Su semántica y dominio del léxico abrumaban al buen chico que llegado un momento paró en la discusión, miró fijamente al periodista y preguntó: ¿Tiene usted apadrinados a niños del Tercer Mundo por valor de 400 € al mes? Su oponente confesó: ¡No he tenido tiempo, ya sabe, mi trabajo…!
El chico continuó: ¡Mi madre, aparte de invertir ese dinero en perros abandonados, también regenta un centro de acogida para hijos de inmigrantes a los que le falta el recurso necesario para su propia supervivencia y, en ese, gasta el doble que en el de los perros!
Yo aplaudí al buen chaval como si me escuchara a través del aparato y me faltó tiempo para llamar por teléfono al programa y felicitar al joven contertulio.
También es cierto que la complicidad que adquirimos con nuestro perro, a lo largo de su existencia, es lícita y beneficiosa para ambas especies.
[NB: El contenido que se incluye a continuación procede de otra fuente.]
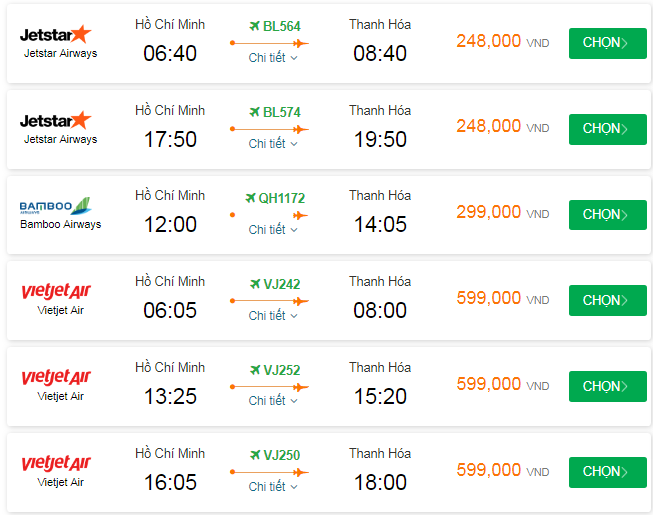Image resolution: width=653 pixels, height=515 pixels.
Task: Click the plane icon beside BL564
Action: (253, 26)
Yo lo creo así y doy la razón a mi amigo el Dr. Costa cuando me dice: ¡Si mi perro le pone mala cara a una persona, al final, termino comulgando totalmente con su apreciación!
Esto es el fruto de una convivencia en la que el viejo animal detecta, con anterioridad a su dueño, la incompatibilidad de caracteres entre el extraño y él. El extremo insano sería convertir a nuestro perro en director de nuestras relaciones sociales.
Reza un refrán español que en el término medio está la virtud. Yo estoy totalmente de acuerdo con él, sobre todo, si se refiere a nuestros sentimientos para con los animales. Después de tantos años de convivencia con perros entiendo que ellos no son más “felices” cuando los asimilamos a nuestra condición humana, no viven mejor si los dejamos en el dolce far niente y no nos quieren más cuando consentimos que nuestros hijos sean el blanco de su agresividad.
Creo que mi viejo Roco es lo que podíamos llamar un “perro feliz” y eso que más de un revolcón ha recibido de mí, mas de un capricho le he negado y muchos niños ha soportado. El sabe siempre cual es su sitio, lo tiene mucho más claro que yo que, al fin y al cabo, solo soy un macho de la especie dominante.